Abstract 5986: Drug-Eluting Stent versus Bare Metal Stent Use: Meta-Analysis of Randomized Trials and Observational Studies
Background: The safety and efficacy of drug-eluting stents (DES) among more generalized patient populations than typically enrolled in pivotal randomized controlled trials (RCTs), including for “off-label” indications, is controversial. Objectives: We sought to perform a systematic review and meta-analysis of published/presented DES studies in order to estimate the relative impact of DES vs. BMS particularly outside of USFDA labeled indications, and to specifically assess differences between data derived from RCTs and observational (Obs) analyses.
Methods: Studies with >=100 total pts comparing DES to BMS and reporting mortality data with cumulative follow-up of >=1 year that were published and/or presented through 2/2008 were abstracted. Fixed effects and random effects models were used to generate summary estimates of the relative impact of DES vs. BMS upon all-cause mortality, myocardial infarction (MI), and target vessel revascularization (TVR). Data from 9,470 pts enrolled in 22 RCTs and from 182,901 pts studied in 34 Obs studies were included; RCT and Obs data were analyzed separately.

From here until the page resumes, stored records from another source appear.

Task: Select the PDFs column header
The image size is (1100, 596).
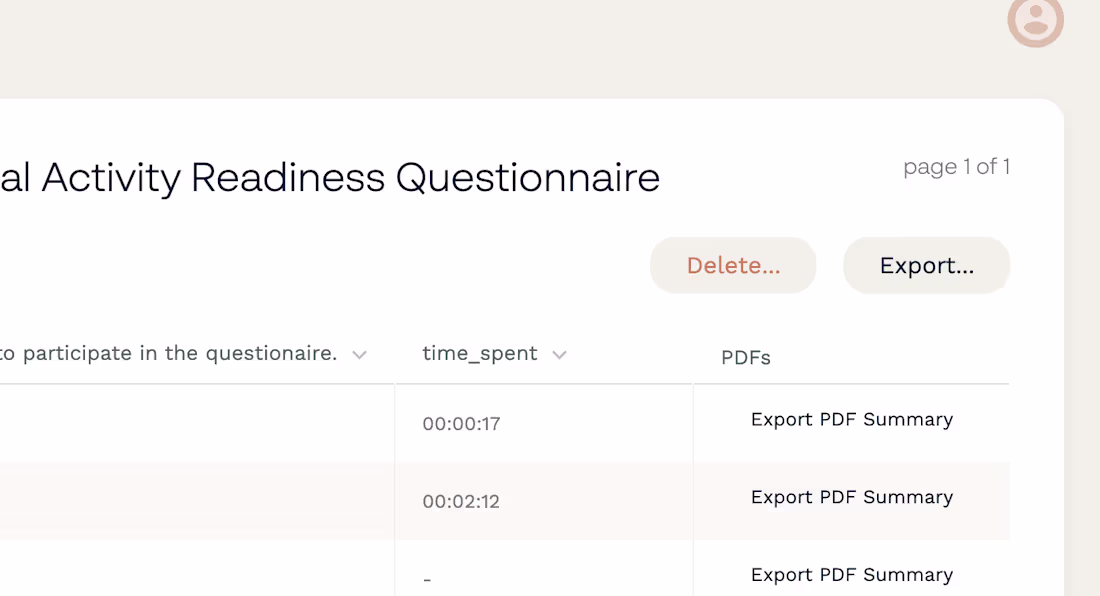Action: pos(746,357)
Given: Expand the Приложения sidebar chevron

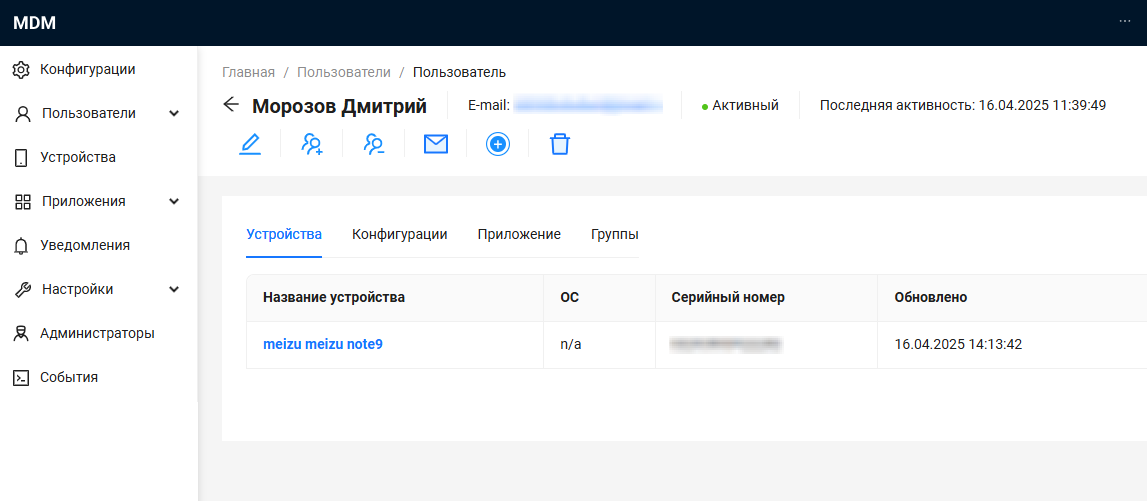Looking at the screenshot, I should tap(174, 202).
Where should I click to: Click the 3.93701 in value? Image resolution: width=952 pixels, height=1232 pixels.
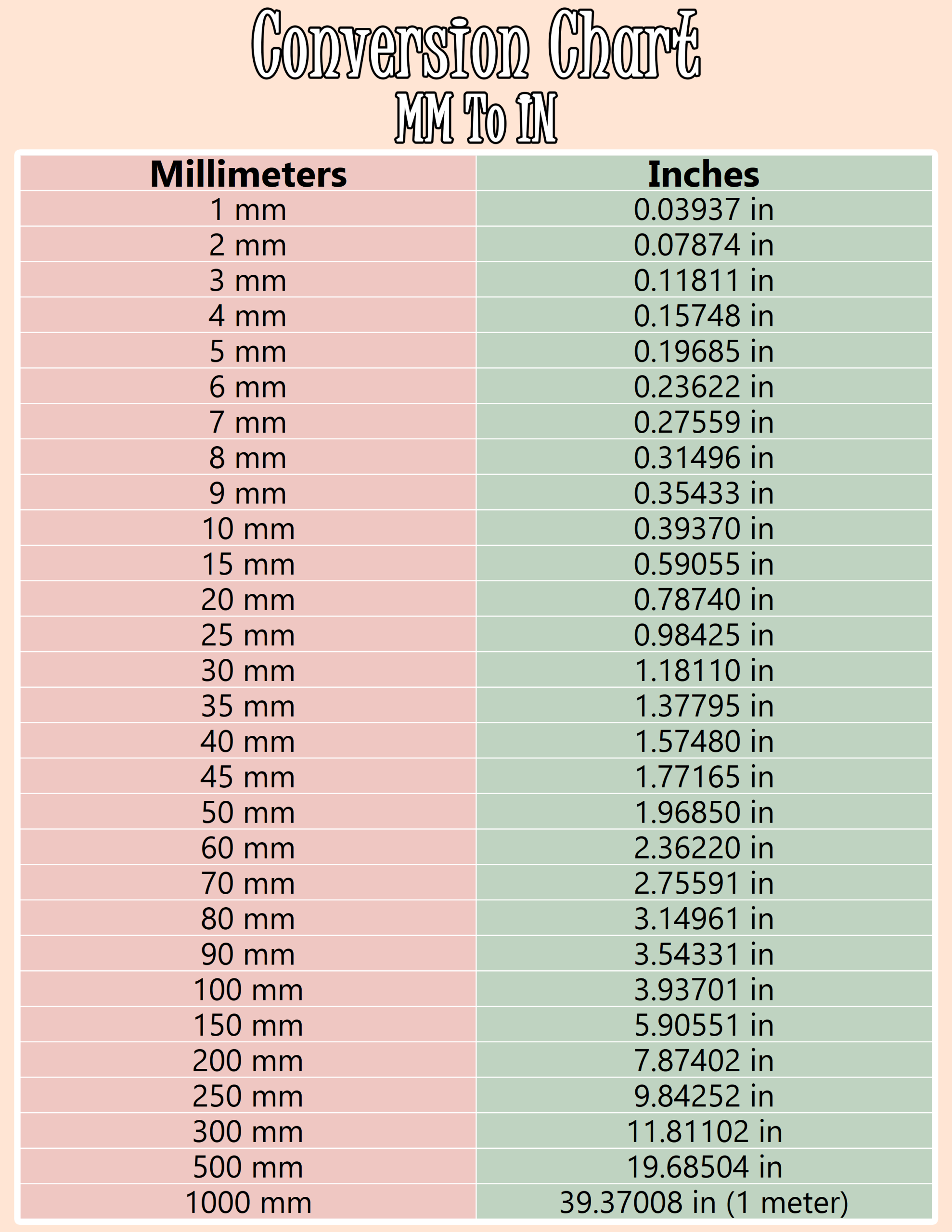703,990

Results: Data from “off-label” RCTs demonstrated non-significant reductions in mortality with DES vs. BMS, with a significant reduction in TVR (Table⇓). The Obs studies (in which pts were treated for both on-label and off-label indications) demonstrated significant reductions in mortality and TVR with DES vs. BMS use (Table⇓).
Conclusions: Use of DES compared to BMS does not appear to be associated with adverse safety outcomes such as death or MI in either off-label RCTs or non-randomized Obs studies, and was associated with a significant and comparable reduction in TVR. In the absence of definitive large-scale randomized data directly comparing DES to BMS in unselected pts, these findings, derived from more than 190,000 total pts treated in 56 studies, suggest that DES are safe and have comparable efficacy in both RCTs and in the “real-world”.